__Stated exercise__: Render each line of the material below as one string in a JSON list, omitting blank lines and leaving out the pictures.

__Provided entries__:
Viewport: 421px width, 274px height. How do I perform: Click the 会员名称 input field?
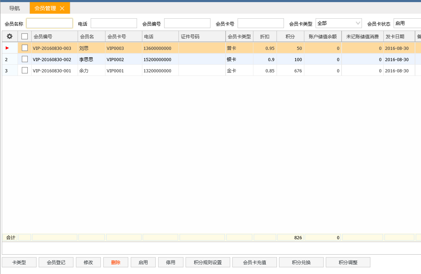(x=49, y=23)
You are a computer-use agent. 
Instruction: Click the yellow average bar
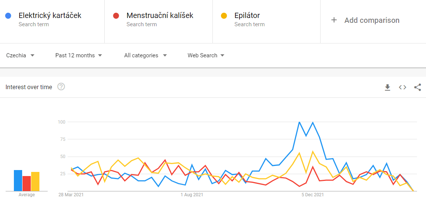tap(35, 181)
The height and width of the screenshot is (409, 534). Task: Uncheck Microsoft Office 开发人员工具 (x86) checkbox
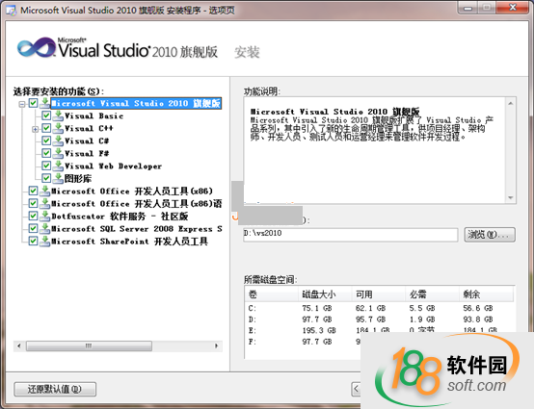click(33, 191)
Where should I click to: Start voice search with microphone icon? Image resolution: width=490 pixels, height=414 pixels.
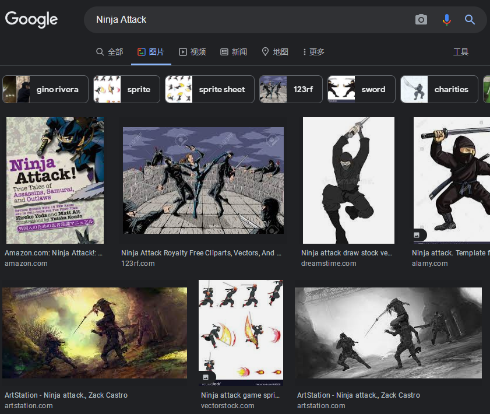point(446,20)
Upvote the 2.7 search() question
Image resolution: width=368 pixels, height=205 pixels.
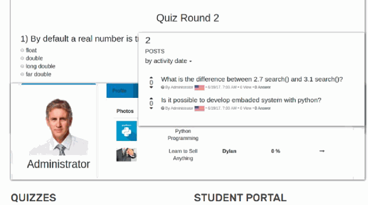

__Task answer__:
[
  "Viewport: 421px width, 274px height. How do I perform: Click the 会员名称 input field?",
  "(x=49, y=23)",
  "You are a computer-use agent. ",
  "Instruction: Click the yellow average bar",
  "tap(35, 181)",
  "The height and width of the screenshot is (409, 534). Task: Uncheck Microsoft Office 开发人员工具 (x86) checkbox",
  "click(33, 191)",
  "Where should I click to: Start voice search with microphone icon? Image resolution: width=490 pixels, height=414 pixels.",
  "point(446,20)",
  "Upvote the 2.7 search() question",
  "Image resolution: width=368 pixels, height=205 pixels."
]